If you were a diabetic and had the choice of injecting yourself with insulin in leg, belly or buttock up to four times a day or doing it some other way, the odds you'd choose the former are probably pretty low. In recent years, however, scientists investigating alternatives to the needle from nasal sprays to suppositories have come up with nothing effective. Insulin in pill form gets destroyed by stomach acids, sniffing it irritates nasal passages and gives erratic absorption, and suppositories, not surprisingly, got short shrift from the start. Now, however, US doctors believe they've found the perfect, painless, route into the bloodstream - the lungs.
The very purpose of lungs is to exchange oxygen and carbon dioxide with the bloodstream. They have an enormous surface area - 100 square metres, about the size of a singles tennis court in adults - and an extremely thin tissue lining which means substances can be absorbed into the bloodstream as fast or faster than injecting them. And now advances in technology have made it possible to break up insulin's large molecules into smaller particles so that it can be floated into the airways.
Dr Stuart Weiss, director of the Endocrine and Medical Centre in San Diego, California, is leader of one of the groups that has just completed early trials of an insulin inhaler being developed by Californian devices inventor Inhale Therapeutic Systems (ITS) and the pharmaceutical company Pfizer. His study took place in patients with type 2 insulin resistant diabetes who were unable to control their condition with oral therapy and for whom the next step was insulin injection. Over three months patients using the inhaler were significantly better able to control their blood sugar than those using oral agents alone, he reports.
Similar trials on type 1 insulin-dependent diabetics have had similar success; inhaled insulin gives patients the same glucose control as injected insulin.
'The important thing,' says Weiss, 'is that these patients saw an improvement without having to inject - something they'd been petrified of doing. And once they saw that improvement, all of them got significantly more enthusiastic about taking care of their diabetes.' Many people with diabetes - especially young people - get very depressed about dealing with this chronic illness and about never being able to stay on top of their blood sugar, says Weiss. 'It's difficult to grasp just how abhorrent having to inject is. I would say this really is a breakthrough achievement for people with diabetes.'
Paul Matelis from Sunny Isle Beach, Florida, was so convinced the inhaler wouldn't work that he carried all his old insulin paraphanalia around with him for the three months of the trial. 'Thirty years of injecting and all of a sudden I'm going to be able to inhale it and get away with it? Get outta here,' the 50 year old told US patient publication Diabetes Forecast. But after a year of inhaling his therapy, his tune couldn't be more different. 'I kept my needles at the ready but now they're a thing of the past. And it hasn't affected my breathing at all.' Californian truck driver Richard Peet, 54, was dreading the fact that soon he would have to inject because oral drugs just couldn't keep his type 2 diabetes under control. But inhaling has ended those fears. 'It's real easy and convenient to use and has brought my blood sugar under control. I feel much more optimistic about my long term health now too.'
At present the inhaler device is about the size of a large flashlight. It works on air compression, like an air gun, and requires no power source or batteries. As the patient slowly inhales, he or she receives first the medicine followed by a much larger volume of air which pushes the drug down into the deep lung.
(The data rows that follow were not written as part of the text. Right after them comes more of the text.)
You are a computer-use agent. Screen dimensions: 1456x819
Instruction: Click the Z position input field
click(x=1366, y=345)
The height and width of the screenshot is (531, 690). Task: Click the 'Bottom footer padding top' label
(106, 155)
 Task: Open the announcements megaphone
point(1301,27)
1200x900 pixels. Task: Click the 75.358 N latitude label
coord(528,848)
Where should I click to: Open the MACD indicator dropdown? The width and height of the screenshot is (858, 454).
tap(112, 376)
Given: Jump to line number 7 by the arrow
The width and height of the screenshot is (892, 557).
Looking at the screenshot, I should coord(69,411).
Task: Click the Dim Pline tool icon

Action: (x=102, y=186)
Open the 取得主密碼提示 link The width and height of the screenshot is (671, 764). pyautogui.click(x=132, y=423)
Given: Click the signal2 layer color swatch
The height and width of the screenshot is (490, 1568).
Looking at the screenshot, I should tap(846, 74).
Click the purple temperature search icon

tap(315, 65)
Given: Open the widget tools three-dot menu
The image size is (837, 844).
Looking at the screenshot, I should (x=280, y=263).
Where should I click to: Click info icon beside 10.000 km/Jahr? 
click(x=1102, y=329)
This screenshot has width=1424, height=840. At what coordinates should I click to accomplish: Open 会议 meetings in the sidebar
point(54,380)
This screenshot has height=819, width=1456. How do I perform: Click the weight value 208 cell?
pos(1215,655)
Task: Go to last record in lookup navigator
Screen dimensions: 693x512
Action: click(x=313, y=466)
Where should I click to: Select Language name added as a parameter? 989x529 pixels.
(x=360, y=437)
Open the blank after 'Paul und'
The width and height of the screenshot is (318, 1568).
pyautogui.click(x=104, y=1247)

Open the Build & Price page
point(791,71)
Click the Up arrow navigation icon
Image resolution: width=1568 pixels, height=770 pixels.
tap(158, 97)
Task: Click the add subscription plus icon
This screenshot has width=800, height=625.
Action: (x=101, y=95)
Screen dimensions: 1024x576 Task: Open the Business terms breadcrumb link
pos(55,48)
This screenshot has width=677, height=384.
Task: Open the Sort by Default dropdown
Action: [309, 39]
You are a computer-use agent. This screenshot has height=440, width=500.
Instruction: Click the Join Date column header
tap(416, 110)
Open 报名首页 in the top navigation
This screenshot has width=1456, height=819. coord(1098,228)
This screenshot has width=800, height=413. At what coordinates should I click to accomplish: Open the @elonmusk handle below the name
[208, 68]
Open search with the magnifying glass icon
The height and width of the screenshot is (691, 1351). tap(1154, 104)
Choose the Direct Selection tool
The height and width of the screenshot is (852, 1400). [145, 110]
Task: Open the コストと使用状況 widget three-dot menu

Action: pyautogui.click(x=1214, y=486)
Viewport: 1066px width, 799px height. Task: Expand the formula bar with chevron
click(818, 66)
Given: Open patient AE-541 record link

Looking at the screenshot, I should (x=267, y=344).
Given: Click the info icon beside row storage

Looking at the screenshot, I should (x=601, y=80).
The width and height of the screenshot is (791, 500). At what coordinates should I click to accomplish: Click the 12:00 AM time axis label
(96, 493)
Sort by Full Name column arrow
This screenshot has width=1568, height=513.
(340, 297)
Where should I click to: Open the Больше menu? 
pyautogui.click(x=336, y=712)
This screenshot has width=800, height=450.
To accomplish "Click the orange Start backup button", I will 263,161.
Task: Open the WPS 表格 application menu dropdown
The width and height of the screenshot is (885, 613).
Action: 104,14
Because the molecules move rapidly into the bloodstream, inhaling insulin appears to be ideal to combat the mealtime burst in blood sugar that forces diabetics to inject several times a day. The device doesn't entirely remove the need to inject - patients must still do it once a day with the long-acting insulin needed to maintain a steady base. But a once-a-day injection is an undoubted improvement.
Professor Philip Home, head of diabetes medicine at Newcastle University, says the arrival of inhaled insulin would be a huge boon to patients and their doctors: 'Anything that makes it easier to take will make patients more likely to comply and that means they'll have better blood glucose levels and, in the long run, fewer complications.' But he's postponing his celebrations until all the evidence is in. 'There must be some concerns about delivering such a large amount of insulin directly into the lungs which are plainly not made for that. It's also known that insulin can cause abnormal tissue growth where it is injected - we don't yet know anything about the long-term effect.' Certainly, study patients have had to use roughly 10 times as much insulin as would inject because a significant amount of it either doesn't leave the inhaler, or gets caught in the throat.
However, patients who have continued to use the inhalers beyond the trials have shown no clinical changes in respiratory function or lung tissue so far, says Weiss. This may be because the form of insulin being used is highly purified.
Another concern is that the dosage of insulin absorbed could be affected by colds and coughs or by smoking. But again, so far, this doesn't appear to be a problem.
Further studies are still needed, and phase 3 trials - the large scale, year-long studies in both insulin-dependent and insulin-resistant patients needed to gain approval from US and British regulatory authorities - are underway. But if all goes well, says ITS spokesman Andy Clark, both American and British diabetics could be breathing their insulin within three years.